#### [EXERCISE INSTRUCTIONS]
1. In the papaya article, replace "Sh250" with "Sh300" in the passage between "The farm gate" and "two years’ time.", inclusive, and write out that passage.
2. Summarize the papaya article in two sentences.

#### [TEXT BLOCK]

━━━━━━━━━━━━━━━━

Farmers court South African soft drink company with new papaya variety

Red-Royale-papayaA papaya pilot project sparked through a partnership between a horticultural farmers group and a South African drinks company, has triggered the rise of a new fruit and market in Kapsabet district of Rift Valley, as farmers race to move into the new, fast maturing, disease resistant, dwarf papaya variety called the Red Royale papaya.

The Tapsigei Farmers Union had a two year painful courtship with papaya farming, characterized by incessant diseases and stunted growth of the traditional papaya.


But in February this year when Fizzle Fit Company, a soft drink making company from South Africa, pitched tent in the area looking for suppliers of raw papaya. Impressed by the number of farmers in the farmer group and their commitment to horticulture, the company introduced the farmers to a new hybrid papaya seed, which the farmers promptly adopted.

Eight months later, the farmer group has now exported their first batch of the Red Royale papaya to the South African firm, while also delivering fruit into the local market, to hospitals, hotels and supermarkets.

The farmers, now in their second trial, produced more than Fizzle Fit Company needed, but “just like it is with everything new, locals treated the fruit with suspicion especially due to its somehow reddish colour inside, which they considered strange. But we explained the benefits and even gave free samples for testing. When we next took it to the market, we not only cleared stock, but got numerous requests by customers to assist them with seeds,” said Dominic Rono, one of the members of the farm group.

This has seen the group now multiplying the seeds and packaging them in manageable quantities to sell to local farmers. “This is a revolutionary fruit and we are in the process of approaching the Kenya Plant Health Inspectorate Service to certify our seeds as we plan to distribute them nationally,” he said.

The farm gate price of the Red Royale Papaya is Sh200 and Sh250 to large stores, and the huge appetite for the fruit has seen farmers restrategising to achieve a constant year-round supply. They have divided themselves into three groups with each group planting at a particular period of the month. Every farmer puts back 10 per cent of their earnings into the farmers group to assist fellow farmers with financial difficulties and save for a processor that the group hopes to buy in two years’ time.

The fruit processor will allow the farmers to make and package their own papaya juice as they anticipate the market for Red Royale Papaya will be saturated in a year’s time based on the brisk uptake of the seeds.

The group also plans to invest in value addition of the fruit by making salads, drinks, jam, jelly, marmalade, candies and crystallised fruits. “Right now we are selling the seeds at Sh50 for the smallest pack and that demand is very high. The locals have seen the benefits in terms of sales of the fruit and even as the pioneers in export what we have is not able to satisfy the local market,” said Miriam Cherono, the group’s secretary.

The Red Royale Papaya was first developed by Asia based seed breeder East West Seeds and is dwarf with some of its fruits being less than a foot above the ground, closely bunched, with no gaps between the fruits. On average one tree carries 20 fruits with a fruit weighing 2 to 2.5 kilos compared to ordinary papaya trees, which can hold on maximum 10 fruits. The peel of the fruit, unlike those of ordinary papayas, are usually mixed with the fruit in making the papaya juice and are known to preserve the juice for longer.

To mature from a seedling to the ripe fruits takes seven months compared to nine months for ordinary papayas. The tree has also demonstrated superior resistance to the notorious Papaya ring spot virus responsible for over 65 per cent of spoilt papayas in the farm.

A quarter of an acre can comfortable accommodate 30-40 of the papaya trees with the only meticulous attention needed when it’s a seedling. Once it germinates, it only requires water and does well in mulchy soils. Of the many commercial varieties of papaya grown in Kenya, only Red Royale has been reported to also have resistance to Phytophthora palmivora, an equally devastating Papaya disease.

━━━━━━━━━━━━━━━━

#### [DATA SEGMENT]
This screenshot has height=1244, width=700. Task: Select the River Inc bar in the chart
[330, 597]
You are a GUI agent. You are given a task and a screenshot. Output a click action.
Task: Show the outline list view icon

━━━━━━━━━━━━━━━━

#### [SOLUTIONS TO THE TASKS]
1.
The farm gate price of the Red Royale Papaya is Sh200 and Sh300 to large stores, and the huge appetite for the fruit has seen farmers restrategising to achieve a constant year-round supply. They have divided themselves into three groups with each group planting at a particular period of the month. Every farmer puts back 10 per cent of their earnings into the farmers group to assist fellow farmers with financial difficulties and save for a processor that the group hopes to buy in two years’ time.

2. After a South African soft drink company, Fizzle Fit Company, introduced the Tapsigei Farmers Union in Kapsabet district to the hybrid Red Royale papaya, the group exported its first batch to the firm and also began selling the fruit and its seeds locally. The dwarf variety carries about 20 fruits per tree, matures in seven months instead of nine, and has shown resistance to the Papaya ring spot virus and Phytophthora palmivora.